● What to work on
Update the rows from the line with "907x824 pixels." to the line with "Action: tap(314, 279)" by replacing "Wheels" with "Tires" and changing nothing else. Leave the pictures out of your answer.

═════ Task material ═════

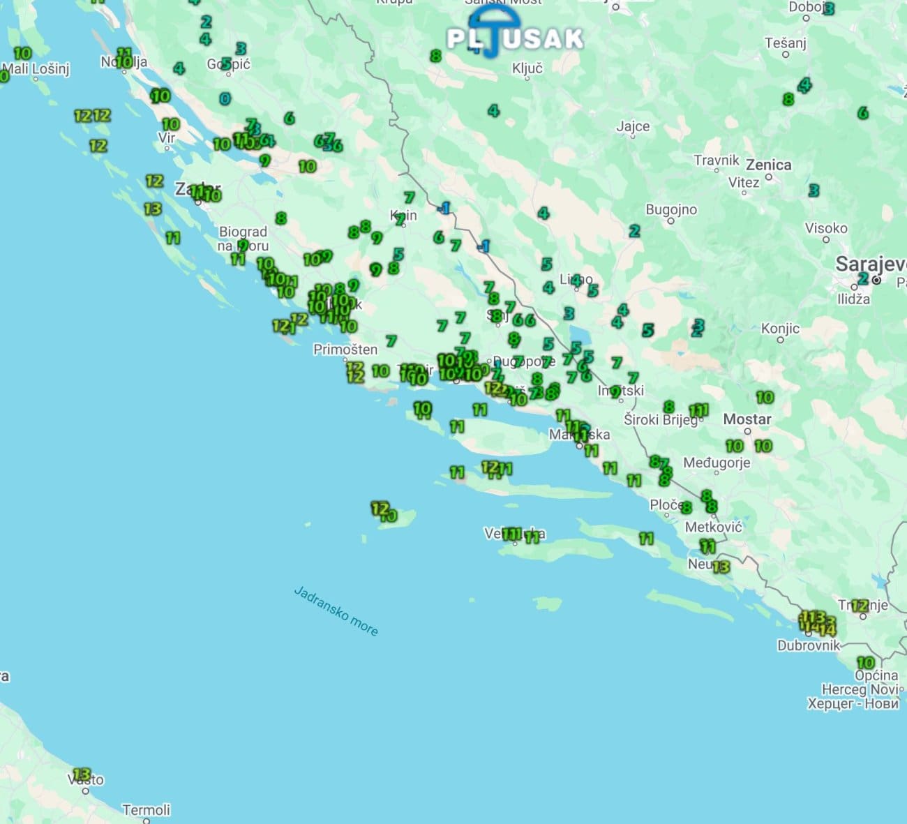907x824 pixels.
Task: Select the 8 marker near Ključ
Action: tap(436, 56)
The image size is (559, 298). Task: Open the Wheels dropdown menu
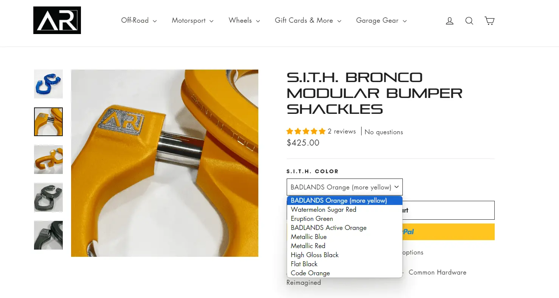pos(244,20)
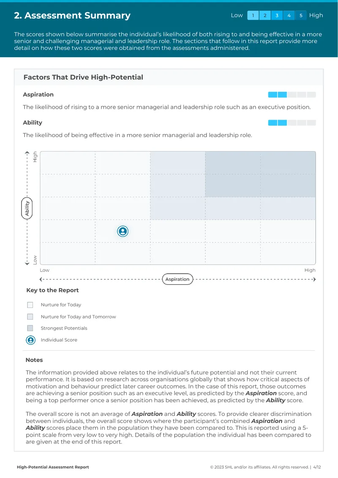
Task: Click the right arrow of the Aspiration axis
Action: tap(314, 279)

═════
═════ Task material ═════

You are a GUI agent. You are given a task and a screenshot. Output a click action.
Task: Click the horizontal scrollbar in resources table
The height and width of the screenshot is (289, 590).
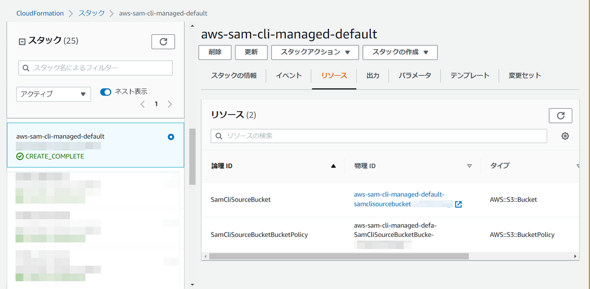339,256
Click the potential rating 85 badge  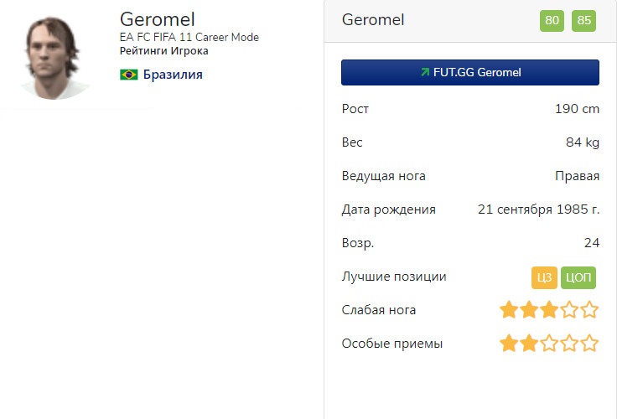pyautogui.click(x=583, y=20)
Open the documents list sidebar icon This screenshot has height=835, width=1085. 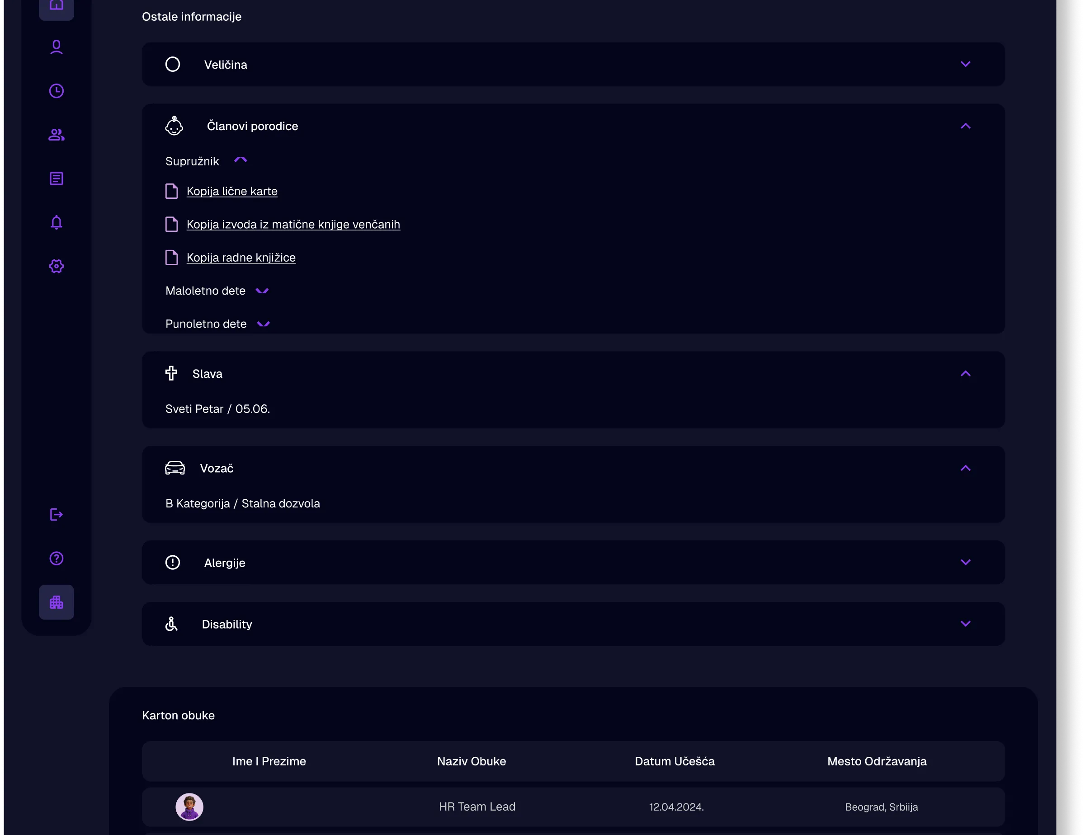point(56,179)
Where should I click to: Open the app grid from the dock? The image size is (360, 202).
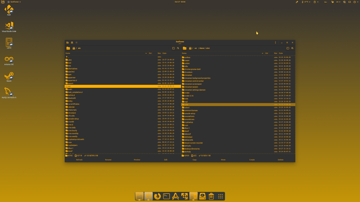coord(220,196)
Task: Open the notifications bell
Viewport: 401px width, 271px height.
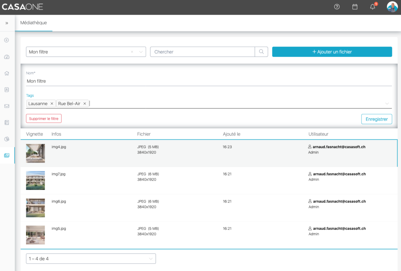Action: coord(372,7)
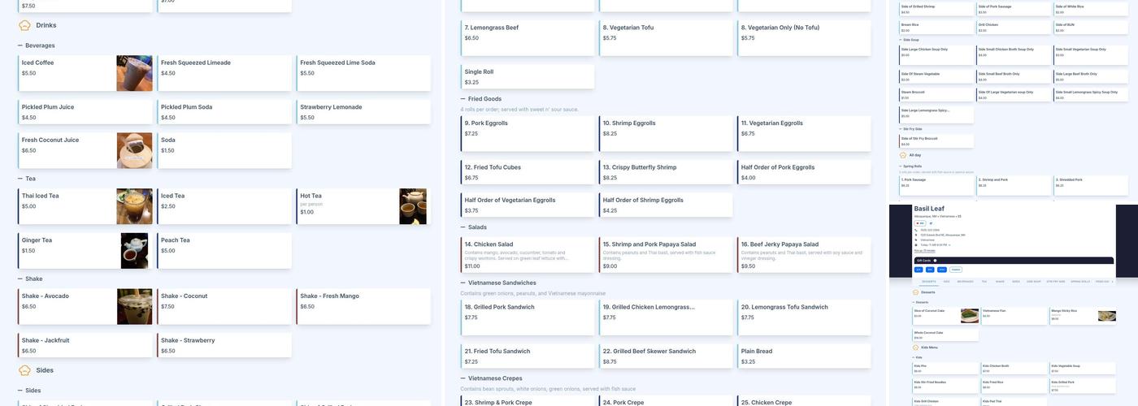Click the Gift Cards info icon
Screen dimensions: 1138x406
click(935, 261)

═════

● Task result
907x824 pixels.
Task: Select the 8 marker near Ključ
Action: tap(436, 56)
The image size is (559, 298). Task: Open the Tires dropdown menu
pos(244,20)
Task: Click the right arrow of the Aspiration axis
Action: tap(314, 279)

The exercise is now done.